31-Aug-21 | News

Clever design made Tokyo’s Olympic Stadium a model for accessibility

Japan National Stadium in Tokyo was meant to be the enduring icon of the 2020 Summer Olympics. Designed by renowned architect Kengo Kuma and built in his traditionally inspired style using wood from each of Japan’s 47 prefectures, the stadium aspired to what Kuma describes as “a softer, or more feminine, design.”

The stadium has bathrooms designed specifically to accommodate people with limited mobility, sight, and hearing. There are wheelchair-accessible seats that have unobstructed views of the field and outlets for recharging batteries. There are “calm down” rooms for people with sensitivities to excessive stimuli.
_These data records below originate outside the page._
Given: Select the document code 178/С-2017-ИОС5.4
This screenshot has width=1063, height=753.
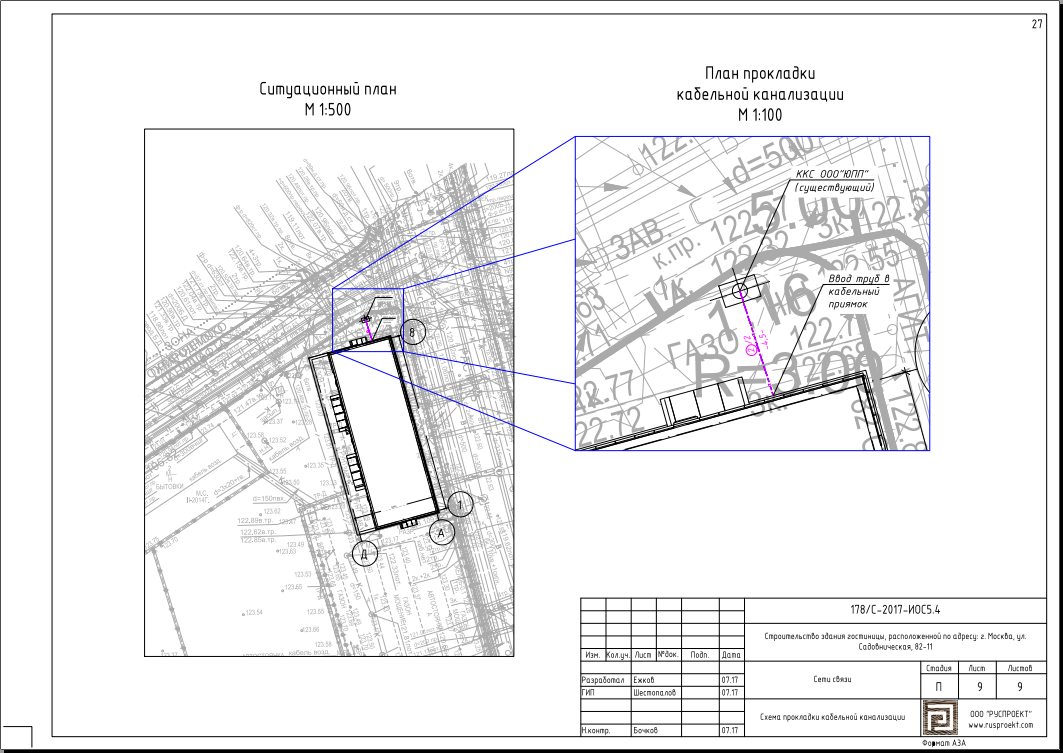Looking at the screenshot, I should 895,610.
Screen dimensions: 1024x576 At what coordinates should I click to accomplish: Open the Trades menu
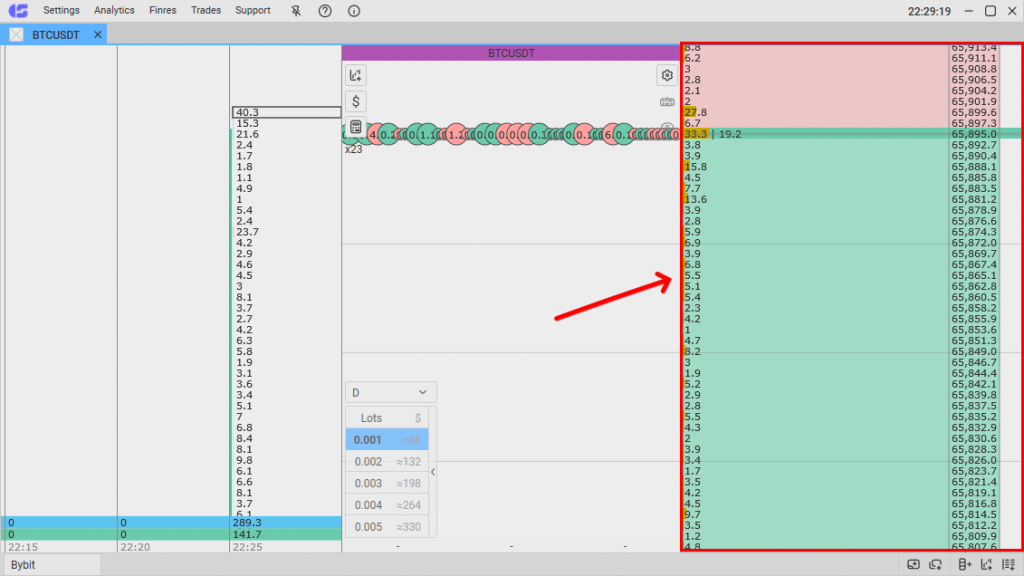tap(206, 10)
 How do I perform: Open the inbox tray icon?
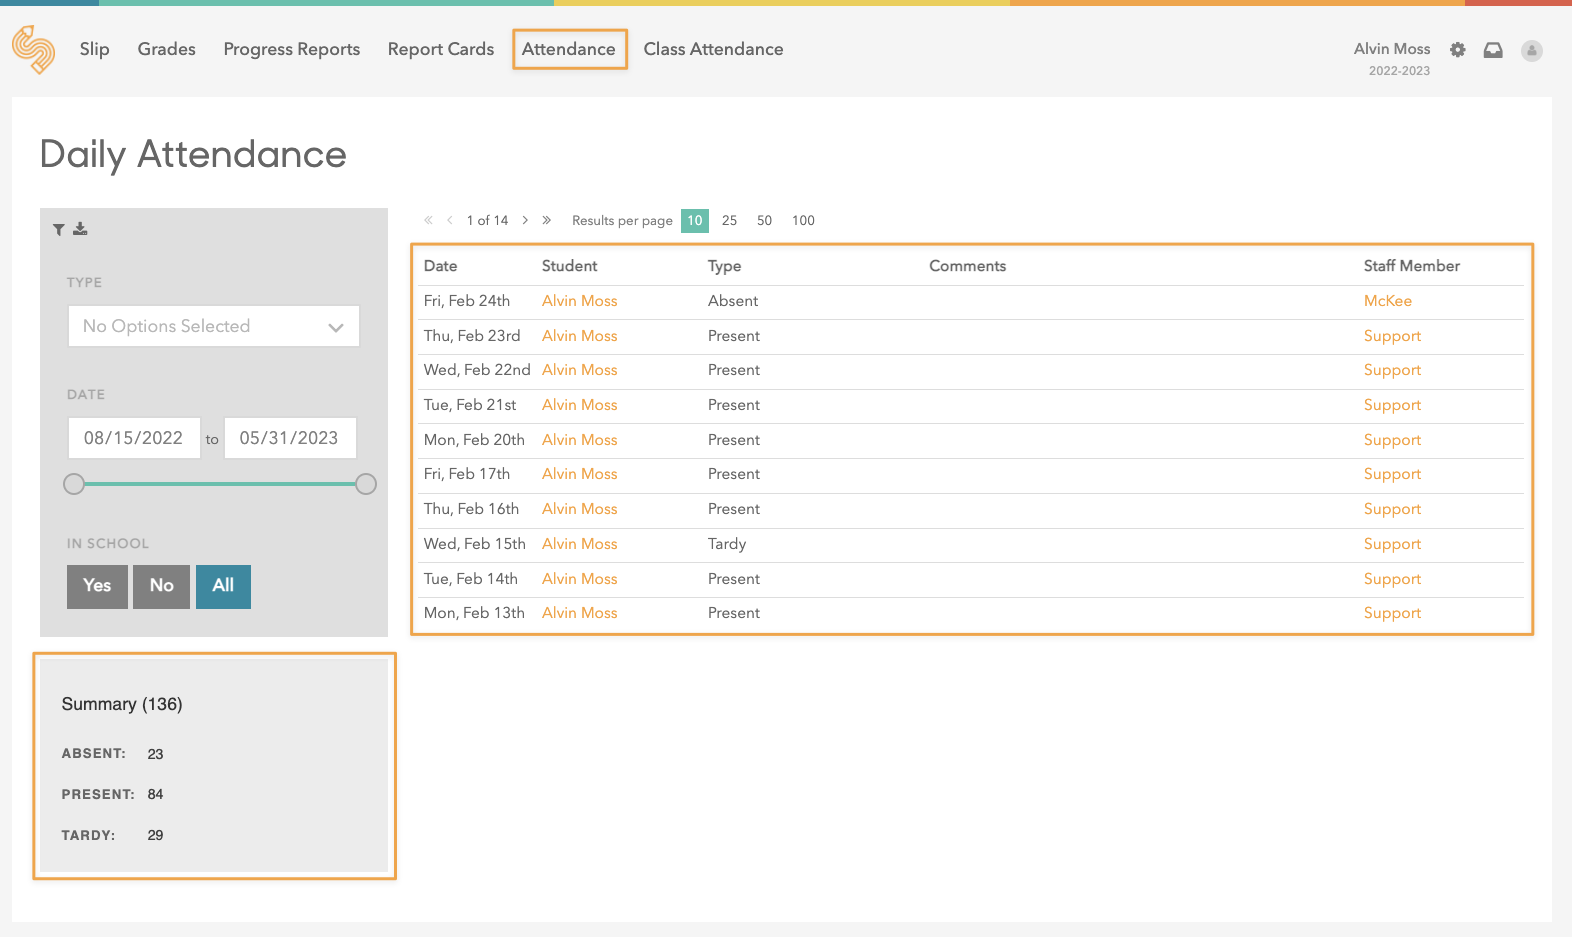pos(1493,50)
These accessibility features are setting new standards in Japan for what’s known as universal design, according to Maiko Sugawara, a professor at Toyo University in Tokyo focused on barrier-free design in buildings and cities. “The influence on other buildings and stadiums is surely expected,” she writes in an email.
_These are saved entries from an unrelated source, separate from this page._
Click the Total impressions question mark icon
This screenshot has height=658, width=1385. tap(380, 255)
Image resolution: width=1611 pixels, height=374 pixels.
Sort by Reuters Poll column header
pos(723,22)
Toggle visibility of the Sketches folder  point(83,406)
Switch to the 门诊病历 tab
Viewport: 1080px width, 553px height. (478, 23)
During the Olympic Games and the Paralympic Games that follow, these features, like the stadium they were designed into, will go unused. The pandemic-related closure of the Games to spectators means the universal design and accessibility elements will miss their high-profile debut. Yet even without the crowds of the opening ceremonies or the rush of foreign spectators, accessibility experts say these universal design elements could be among the positive legacies of this unusual event.

In Japan, the Olympics have a history of spurring accessibility improvements. When Tokyo hosted the Games in 1964, accessible design was still a nascent idea, and the event was a turning point for the country. It was the first time the Olympics were broadcast on television and just the second iteration to formally include Paralympic Games, which were then limited to sports played by people who use wheelchairs. The Paralympics served as a kind of national introduction to people with disabilities, and the high-profile focus was galvanizing.
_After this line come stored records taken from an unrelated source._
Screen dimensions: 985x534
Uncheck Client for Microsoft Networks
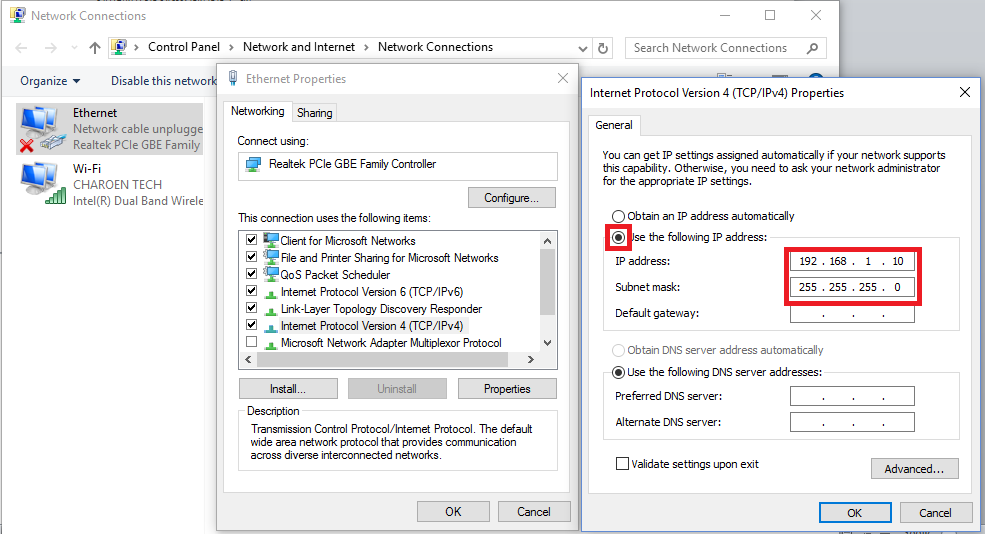[251, 240]
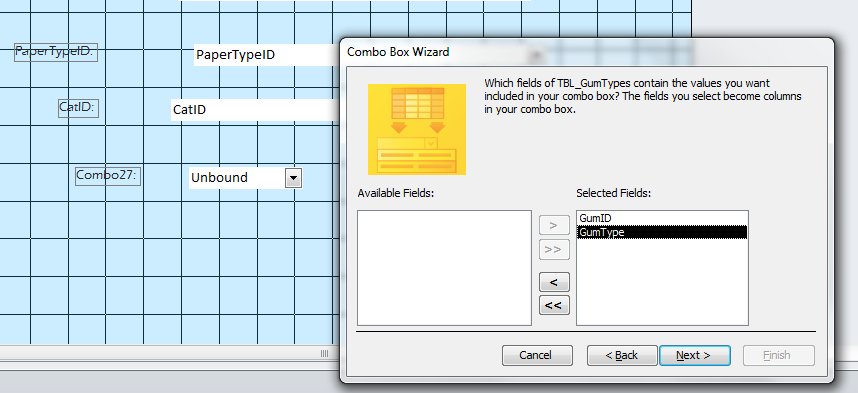The image size is (858, 393).
Task: Select the Combo27: label control
Action: 108,176
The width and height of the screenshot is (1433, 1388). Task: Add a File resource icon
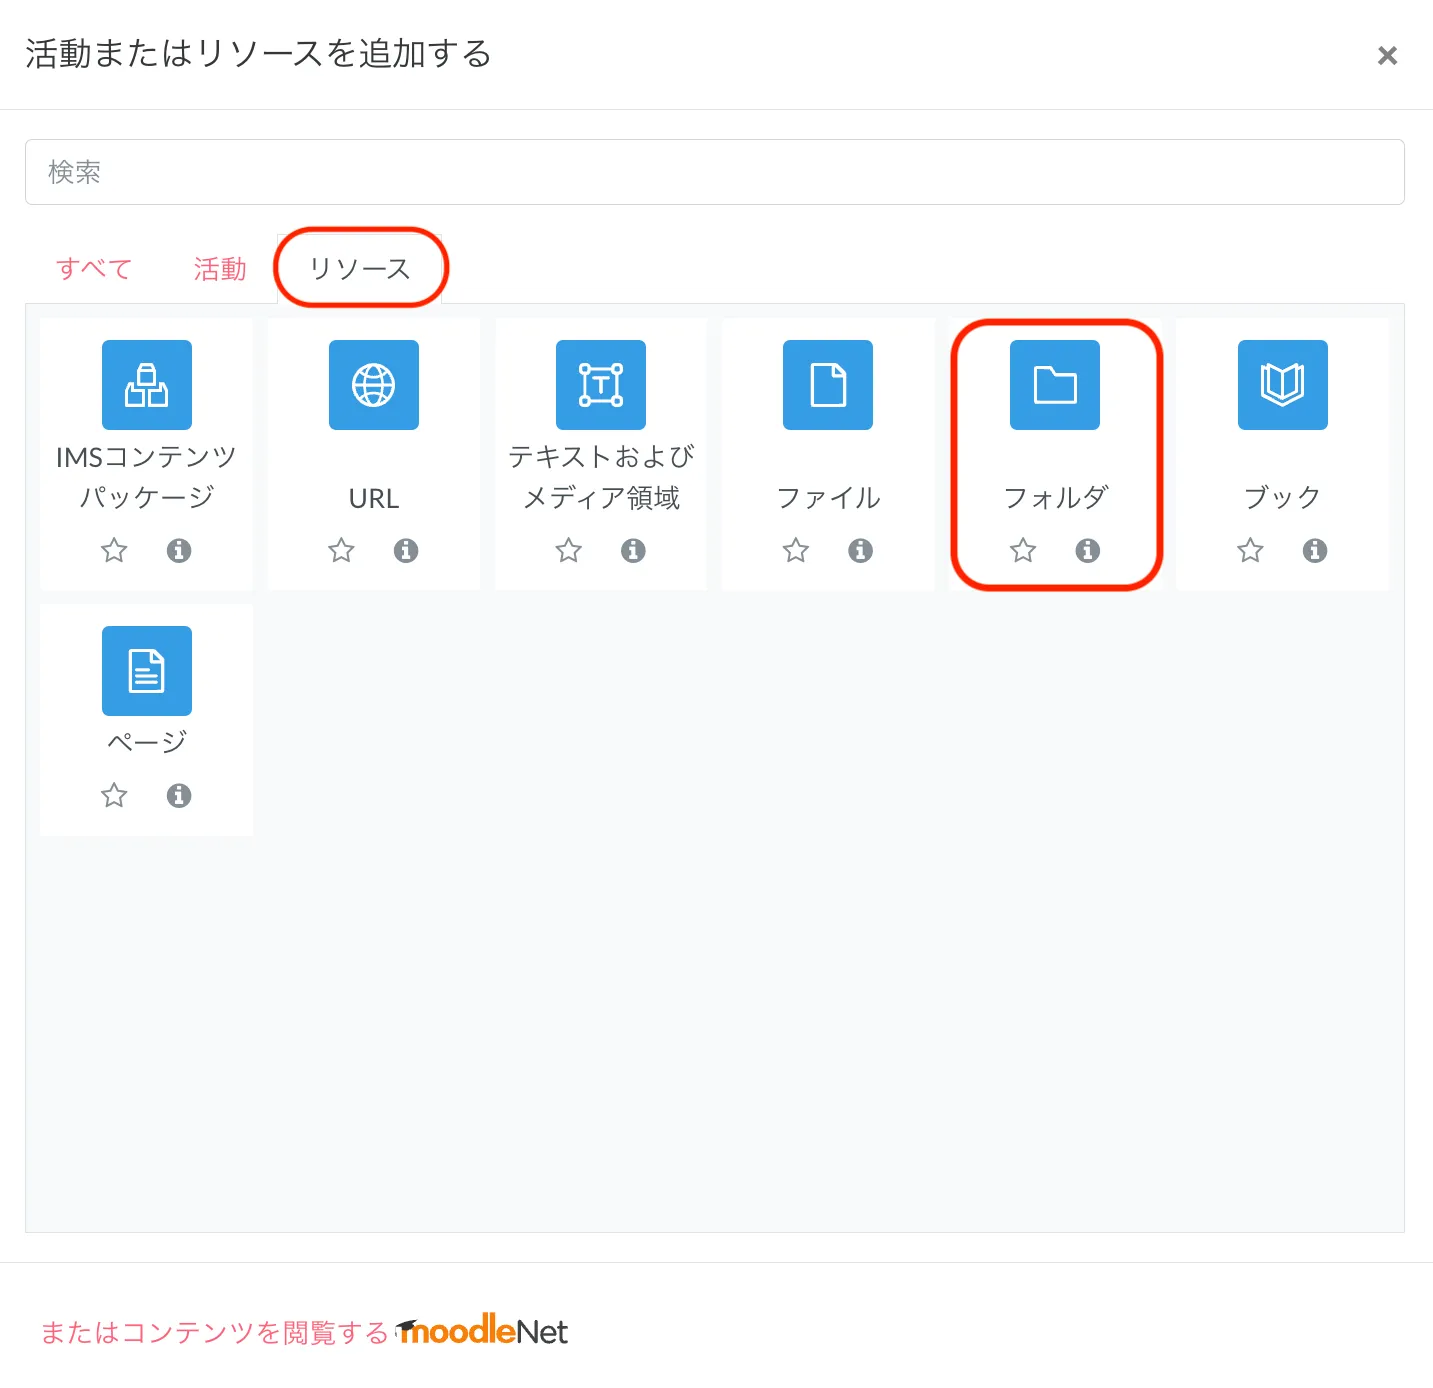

“That was the start of disability awareness in Japan,” says Yoshito Dobashi, a visiting professor in the School of Regional Design at Utsunomiya University, north of Tokyo. Dobashi’s research focuses on accessibility in transportation, disability, and urban development; he himself was disabled in a car accident. He says that before the 1964 Olympics, the lack of accessible design meant that many people with disabilities were unable to take part in various aspects of civic life, and therefore were not often seen by the general public. After the Olympics, activists began pushing for more recognition of the needs of people with limited mobility, hearing, or sight, among other disabilities.